REPUBLIKA.CO.ID, YERUSALEM–Badan PBB untuk anak-anak, Unicef telah mengeluarkan tanda bahaya dalam konflik yang terjadi akhir-akhir ini antara warga Palestina dengan otoritas pendudukan dan pemukim Israel.
Hal ini karena melihat jumlah anak yang terbunuh dan terluka karena meningkatnya kekerasan baru-baru ini, sehingga menyerukan perlindungan anak-anak.
Dalam sebuah pernyataan Unicef mengatakan bahwa tujuh anak Palestina dan satu anak Israel telah terbunuh sejak awal tahun 2023. Konflik ini disebut berakibat fatal bagi anak-anak.

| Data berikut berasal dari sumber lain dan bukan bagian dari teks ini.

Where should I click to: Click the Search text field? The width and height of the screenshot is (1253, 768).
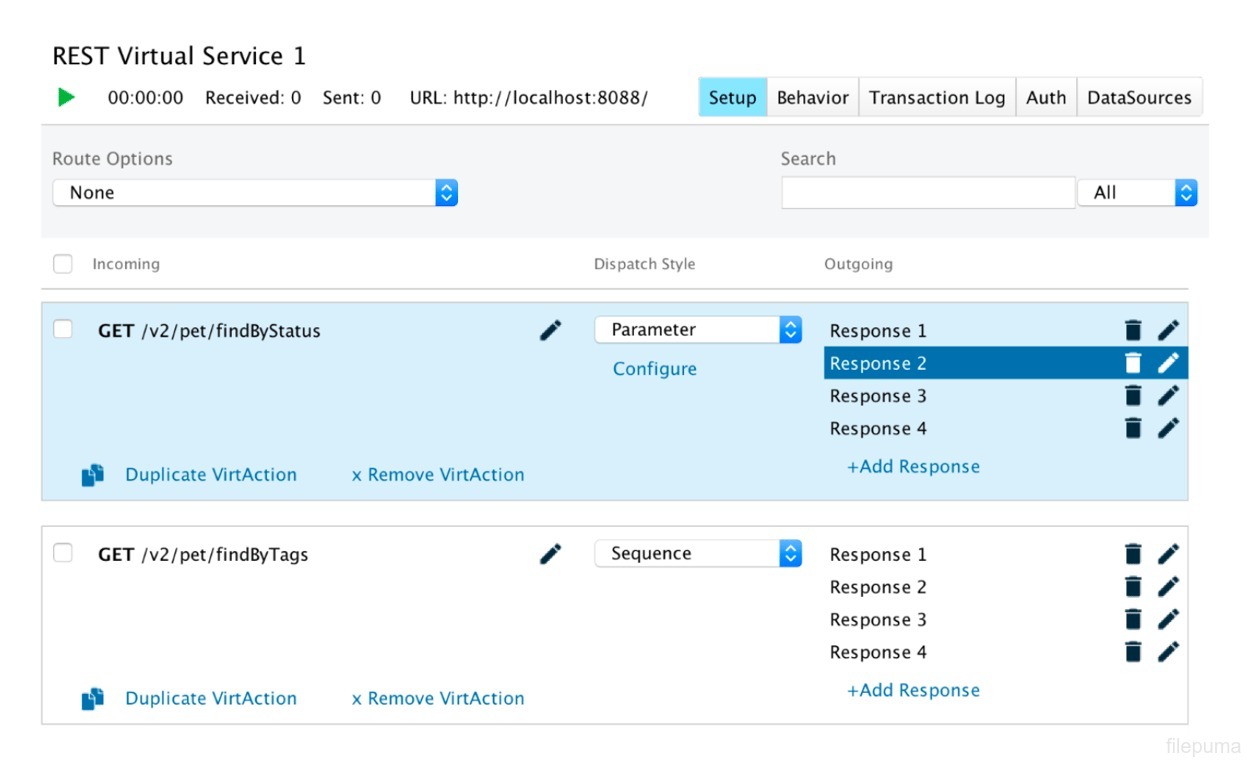927,193
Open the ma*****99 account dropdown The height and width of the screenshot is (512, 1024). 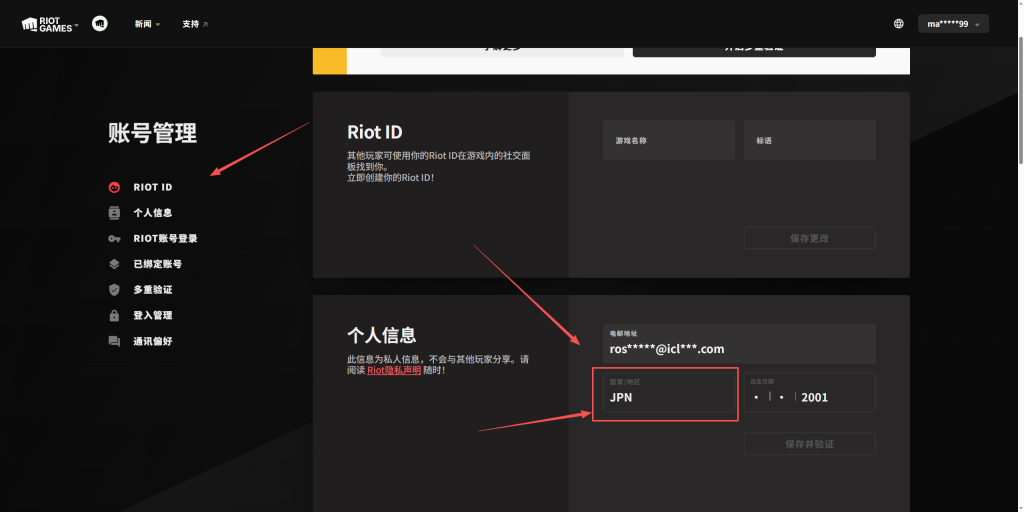(x=953, y=24)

“Anak-anak terus membayar harga tertinggi dari kekerasan,” kata organisasi itu yang khawatir akan lebih banyak lagi yang menderita dilansir dari Arab News, Senin (30/1/2023).
“UNICEF mengimbau semua pihak untuk mengurangi ketegangan, menahan diri sepenuhnya, dan menahan diri untuk tidak menggunakan kekerasan, terutama terhadap anak-anak, sesuai dengan hukum internasional," tambah pernyataan itu.
“Kekerasan tidak pernah menjadi solusi, dan segala bentuk kekerasan terhadap anak tidak dapat diterima. Ini harus diakhiri," tambahnya lagi.
Badan PBB tersebut mengingatkan bahwa semua anak berhak atas perlindungan khusus di bawah hukum hak asasi manusia internasional, khususnya di bawah Konvensi Hak Anak. Unicef menekankan bahwa semua hak mereka, termasuk hak untuk hidup dan perlindungan, harus ditegakkan setiap saat.
Israel melakukan serangan udara pada Jumat (26/1/2023) pagi. Ketegangan melonjak menyusul serangan Israel di wilayah pendudukan Tepi Barat yang menewaskan sembilan warga Palestina.
Tembakan itu sebagai balasan dari tembakan lima roket ke Israel oleh kelompok Palestina di Gaza. Menurut militer Israel, sebanyak tiga roket dapat dicegat, satu jatuh di area terbuka, dan satu lagi gagal terbang di dalam Gaza.
Adapun serangan kelompok Palestina dilakukan karena dipicu tindakan mematikan tentara Israel di kamp pengungsi Jenin pada Kamis (26/1/2023). Operasi siang hari itu menewaskan sembilan orang dan 20 lainnya terluka.